▶ [Dataset records]:

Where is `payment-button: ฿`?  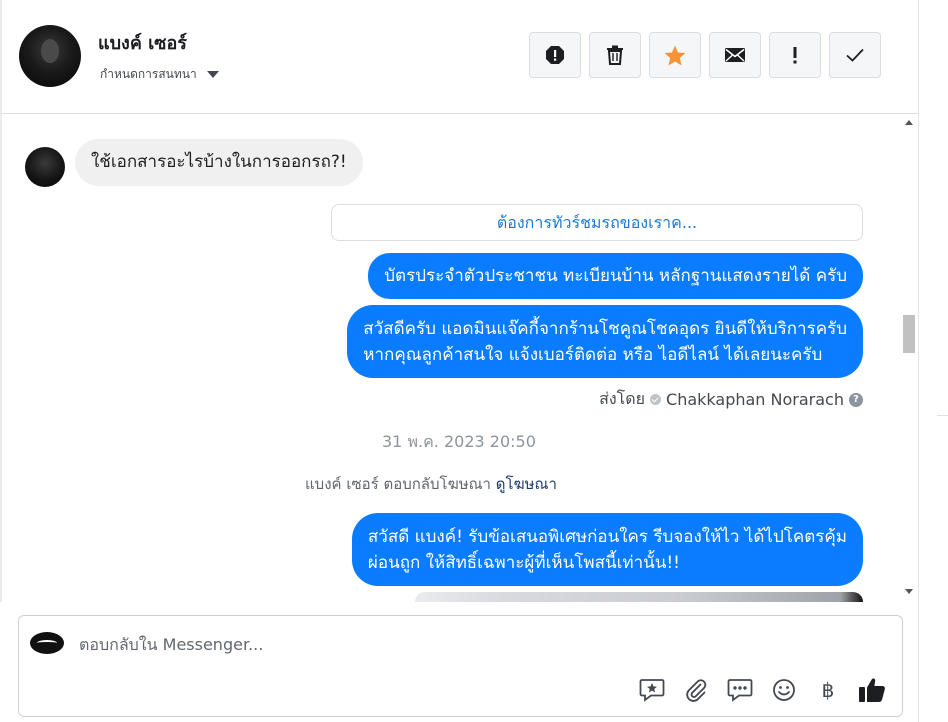
payment-button: ฿ is located at coordinates (828, 690).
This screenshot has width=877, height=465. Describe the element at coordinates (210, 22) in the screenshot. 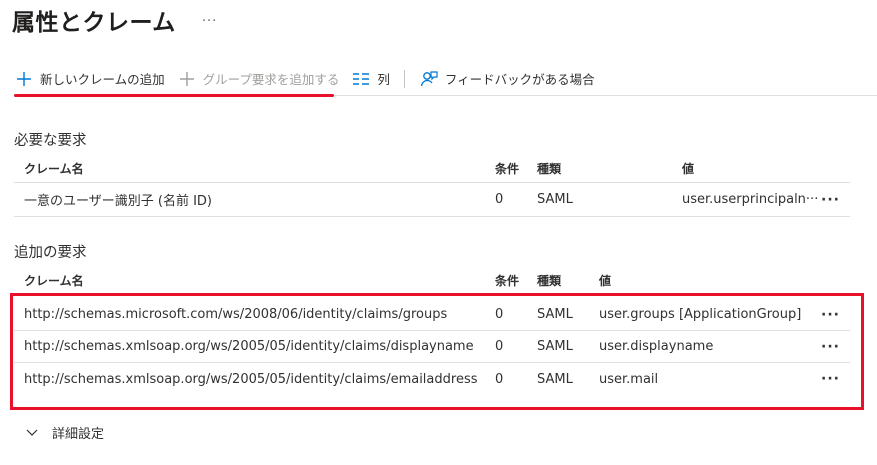

I see `page-more-button: ···` at that location.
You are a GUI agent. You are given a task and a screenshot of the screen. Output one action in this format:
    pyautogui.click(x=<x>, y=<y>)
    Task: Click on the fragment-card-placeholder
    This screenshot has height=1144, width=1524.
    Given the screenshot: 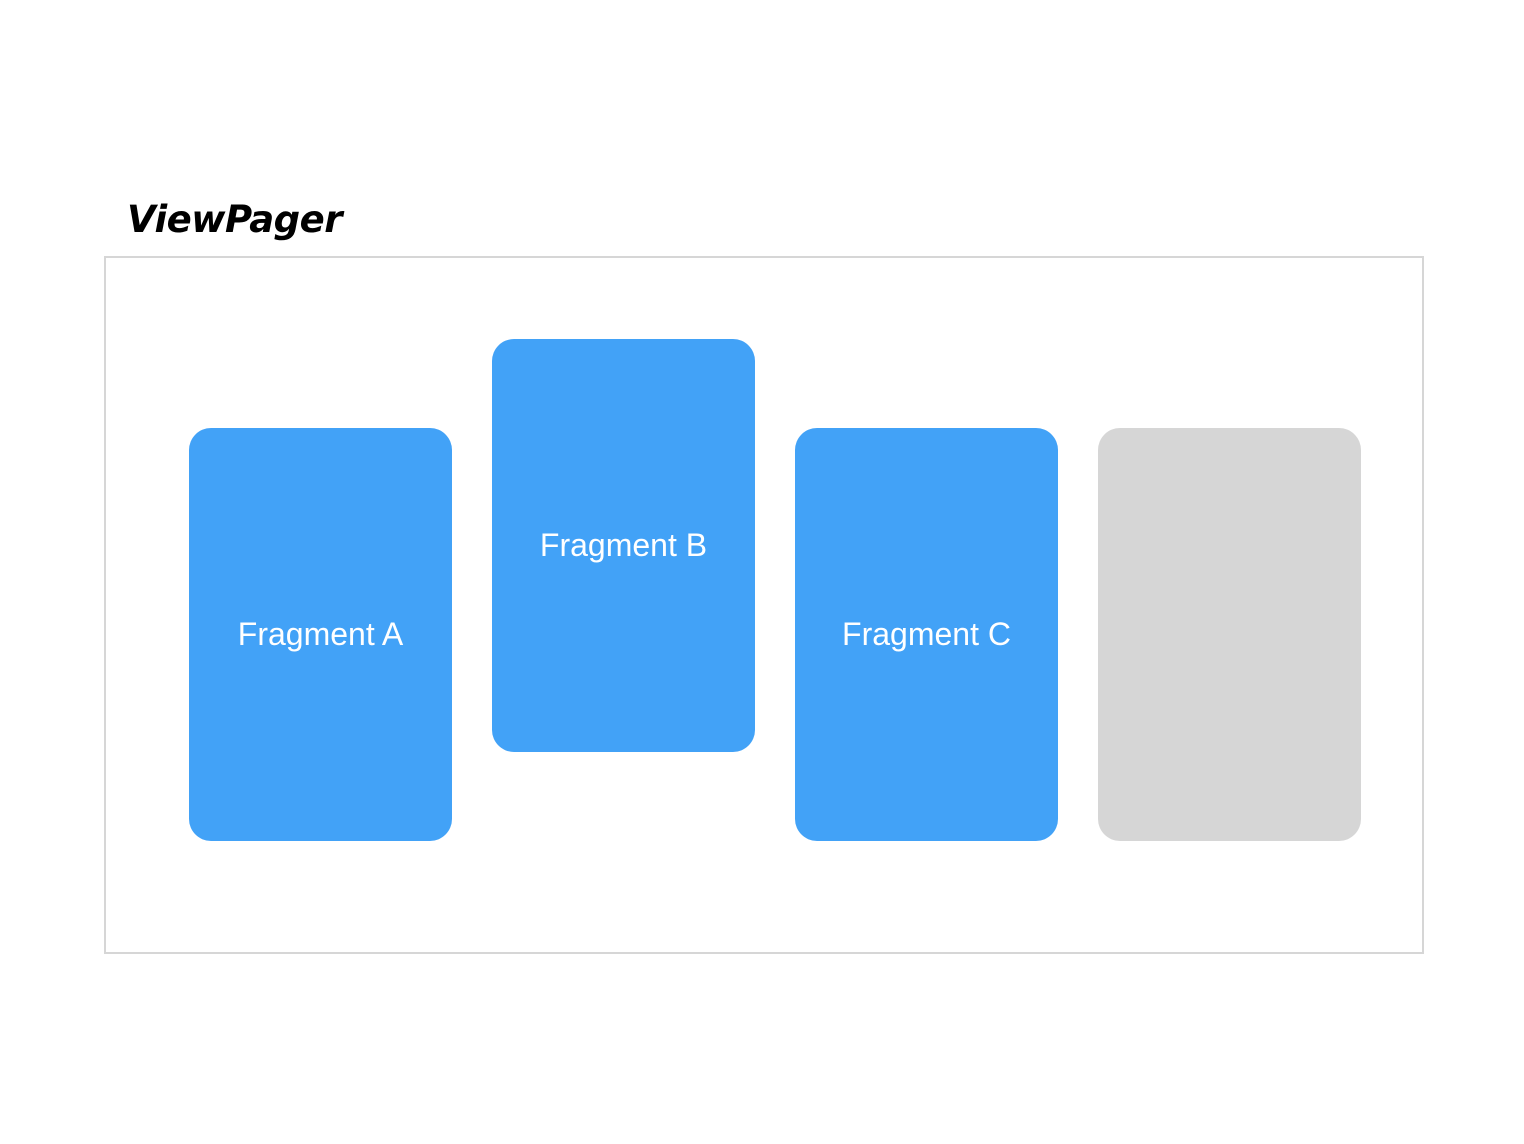 What is the action you would take?
    pyautogui.click(x=1230, y=634)
    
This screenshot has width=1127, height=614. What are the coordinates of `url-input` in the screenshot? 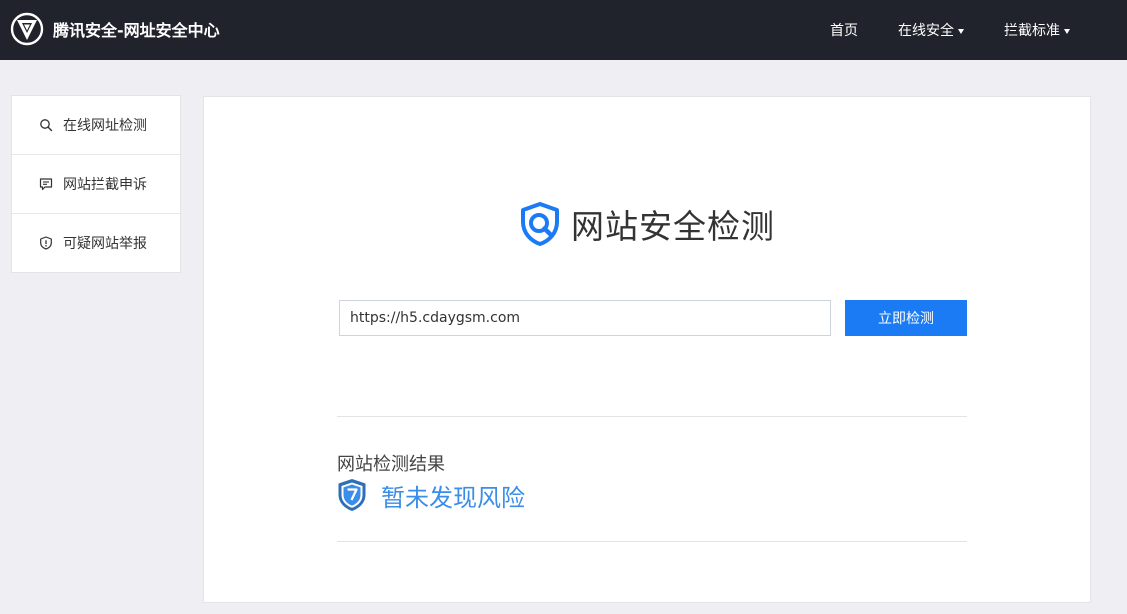 It's located at (585, 318).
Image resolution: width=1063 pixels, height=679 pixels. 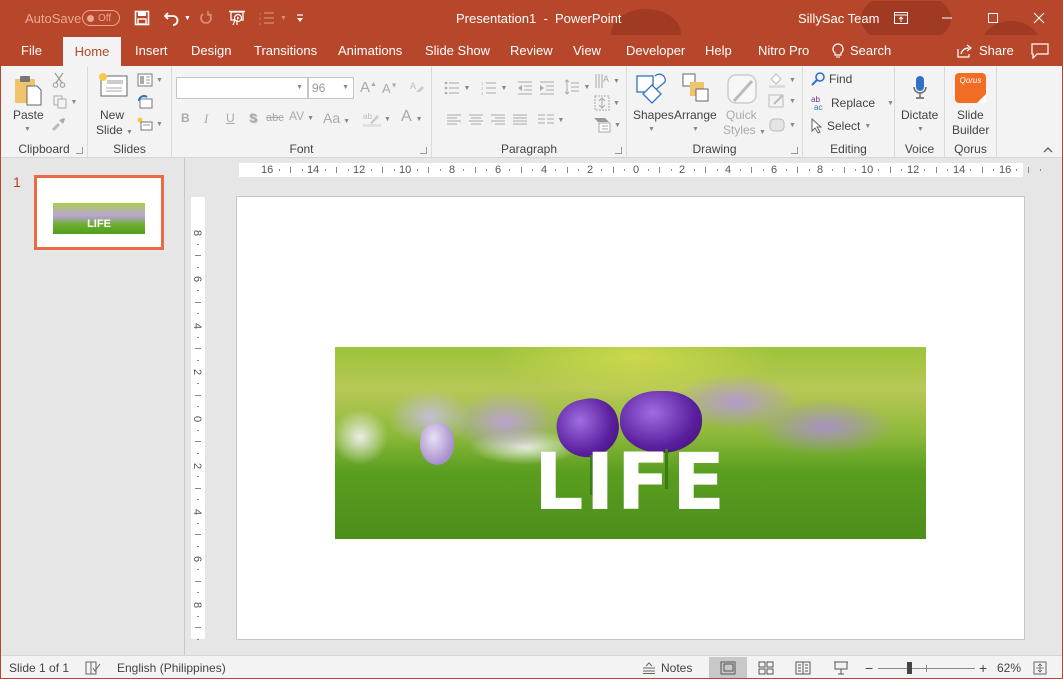 I want to click on close-icon, so click(x=1039, y=18).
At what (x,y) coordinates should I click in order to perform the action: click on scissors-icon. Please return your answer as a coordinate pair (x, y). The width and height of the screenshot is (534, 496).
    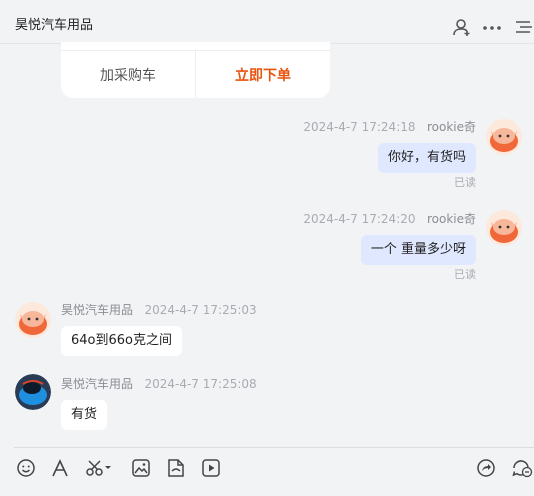
    Looking at the image, I should click on (99, 468).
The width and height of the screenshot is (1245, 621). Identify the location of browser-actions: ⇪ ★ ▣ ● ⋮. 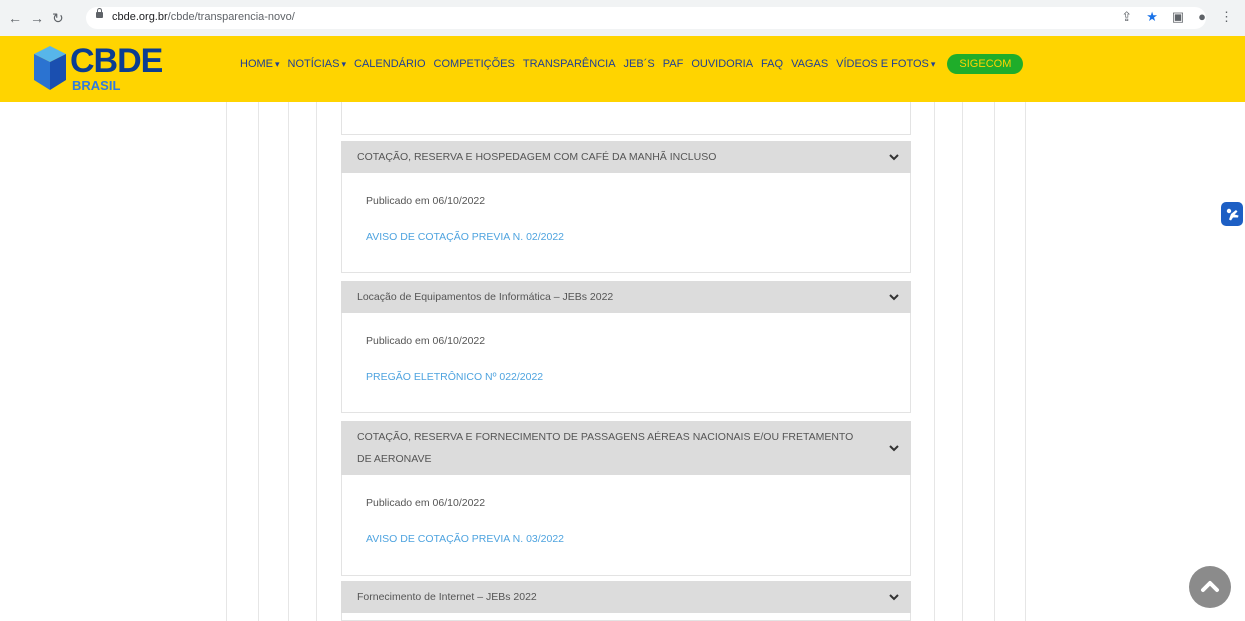
(1177, 17).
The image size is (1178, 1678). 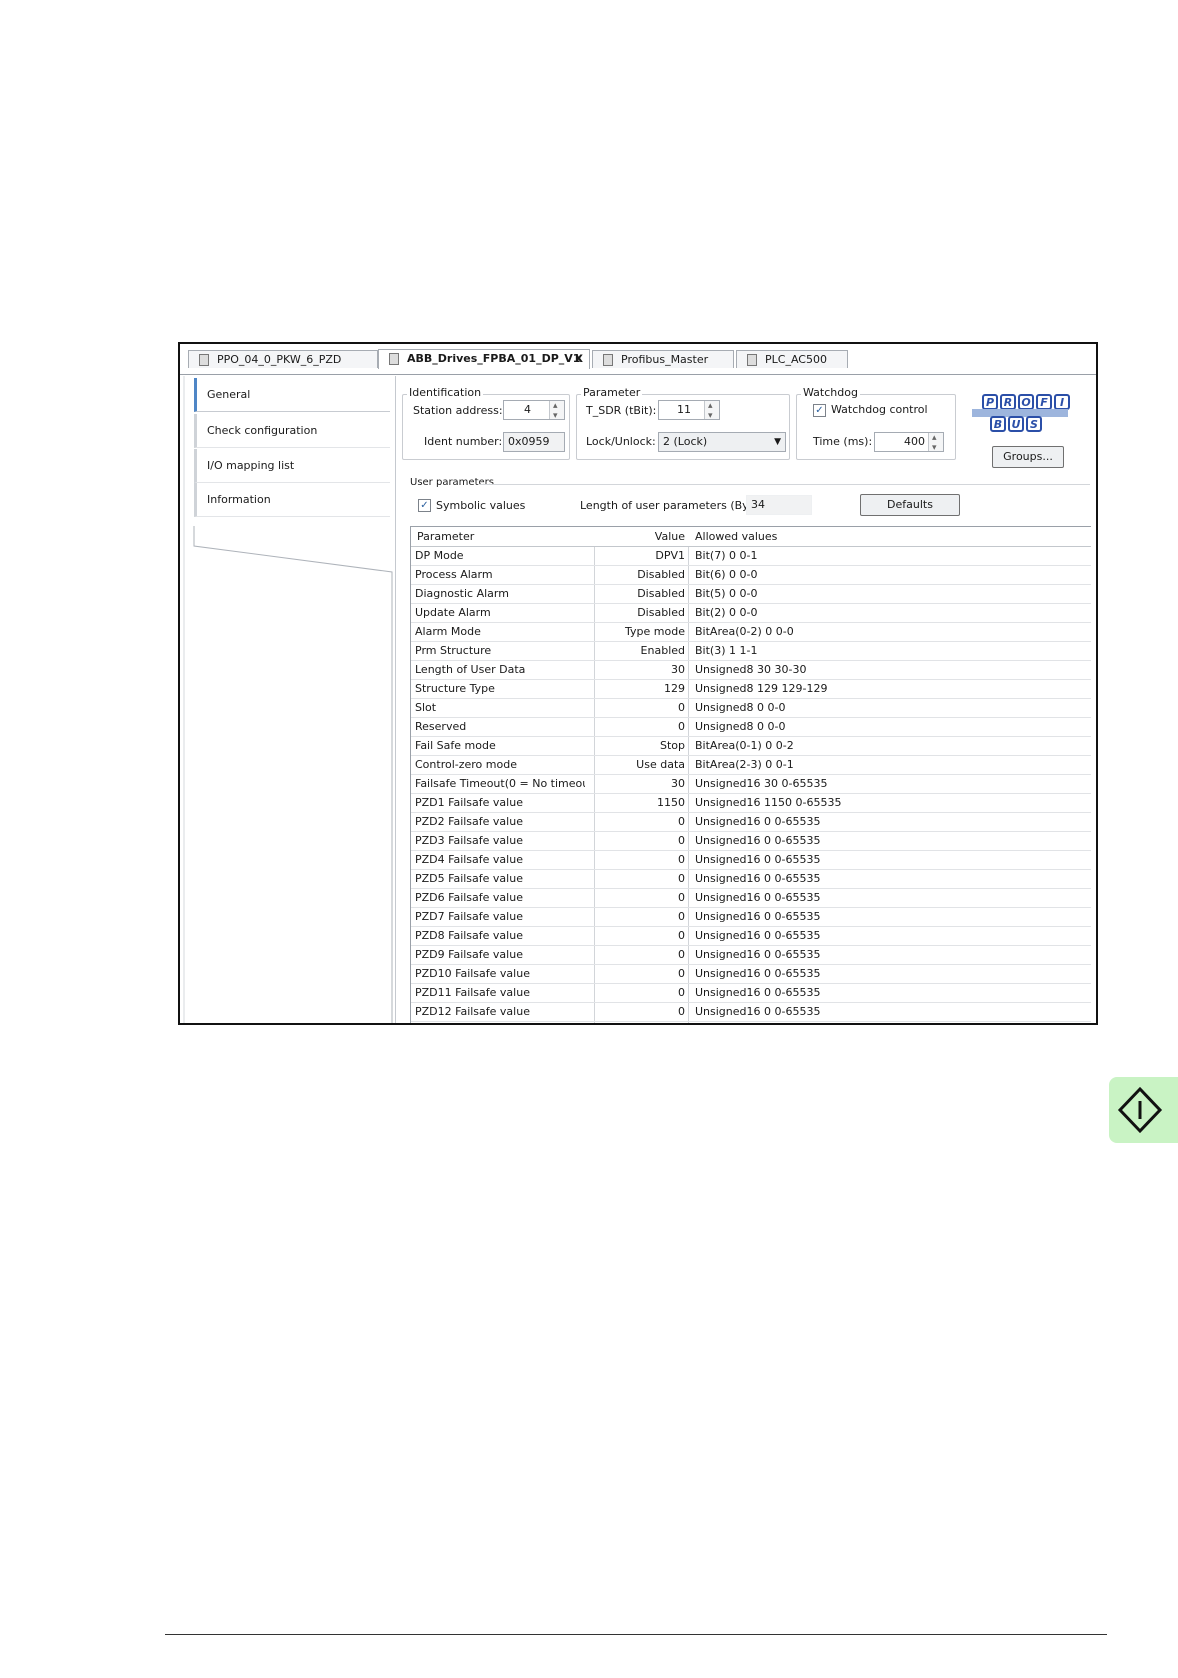 What do you see at coordinates (484, 359) in the screenshot?
I see `tab-abb-drives: ABB_Drives_FPBA_01_DP_V1 x` at bounding box center [484, 359].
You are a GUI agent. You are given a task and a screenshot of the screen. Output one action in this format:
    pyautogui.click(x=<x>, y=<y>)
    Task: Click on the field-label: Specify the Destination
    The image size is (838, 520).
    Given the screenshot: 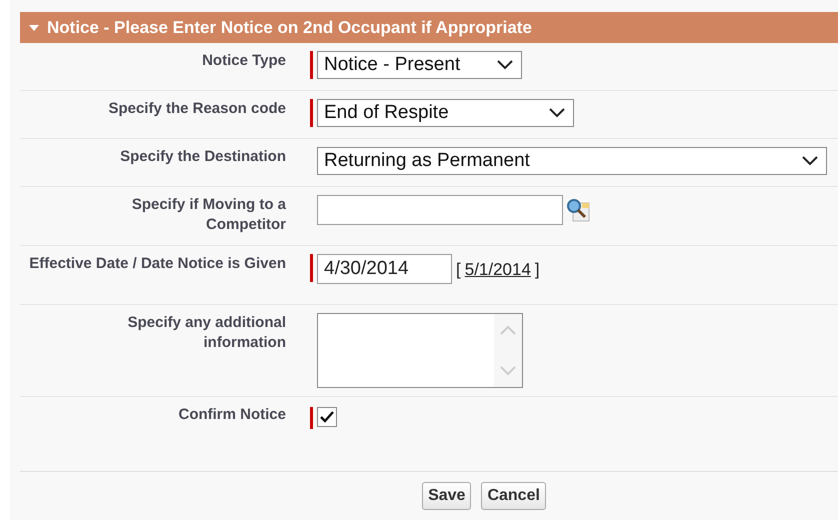 What is the action you would take?
    pyautogui.click(x=203, y=157)
    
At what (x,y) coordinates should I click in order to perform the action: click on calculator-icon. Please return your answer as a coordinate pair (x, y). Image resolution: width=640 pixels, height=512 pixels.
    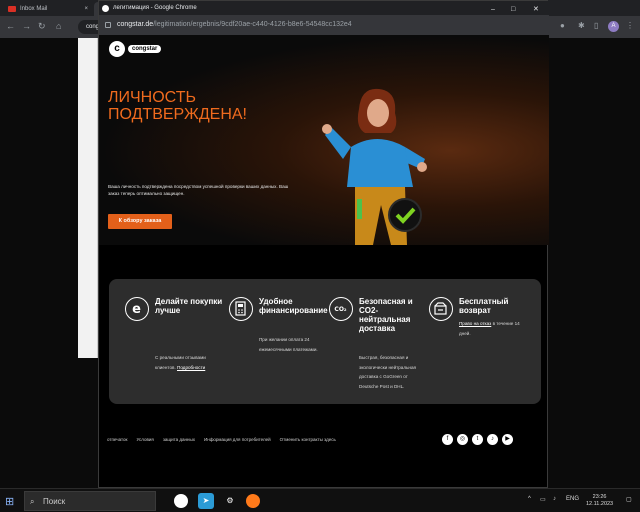
    Looking at the image, I should click on (241, 309).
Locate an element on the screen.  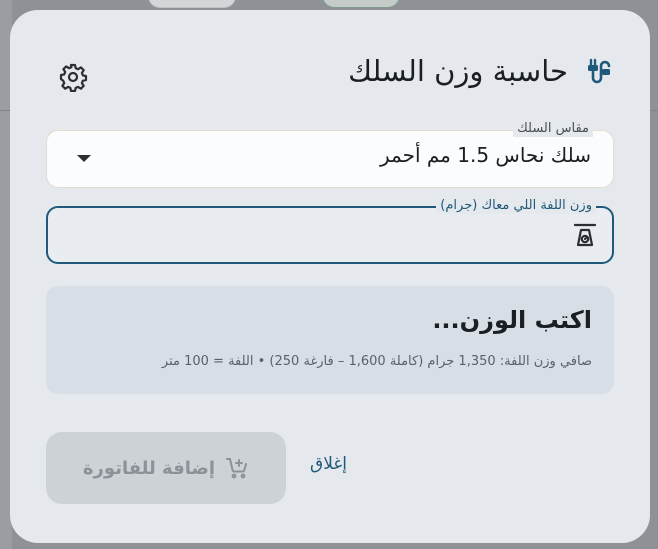
coil-weight-input is located at coordinates (330, 235).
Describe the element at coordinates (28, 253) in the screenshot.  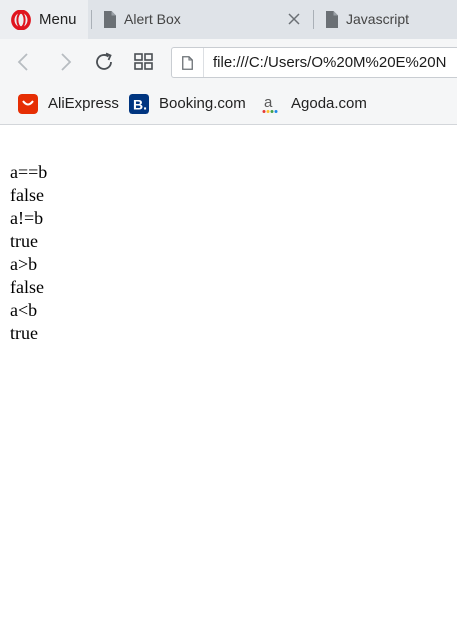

▶ [Exercise]:
Render the entries from the line containing "is (534, 496)." down to the line containing "Looking at the image, I should click on (99, 468).", both lines included, as a JSON list of strings with one string per line. Omit blank lines and leave the pictures out.

▶ [Exercise answer]:
[
  "At what (x,y) coordinates should I click in order to perform the action: click on scissors-icon. Please return your answer as a coordinate pair (x, y). The width and height of the screenshot is (534, 496).",
  "    Looking at the image, I should click on (99, 468)."
]